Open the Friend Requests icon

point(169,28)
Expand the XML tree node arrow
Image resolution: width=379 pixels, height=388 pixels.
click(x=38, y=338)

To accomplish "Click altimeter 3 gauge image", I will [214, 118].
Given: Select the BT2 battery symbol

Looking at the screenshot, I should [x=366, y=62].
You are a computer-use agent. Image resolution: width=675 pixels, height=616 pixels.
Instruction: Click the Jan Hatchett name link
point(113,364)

○ ○ ○

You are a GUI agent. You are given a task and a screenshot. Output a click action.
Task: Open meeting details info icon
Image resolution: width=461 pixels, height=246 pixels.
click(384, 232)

○ ○ ○

**TASK PROMPT:**
Lines that contain the string "agent" should be copied from the material above.

**OUTPUT:**
You are a computer-use agent. Image resolution: width=675 pixels, height=616 pixels.
You are a GUI agent. You are given a task and a screenshot. Output a click action.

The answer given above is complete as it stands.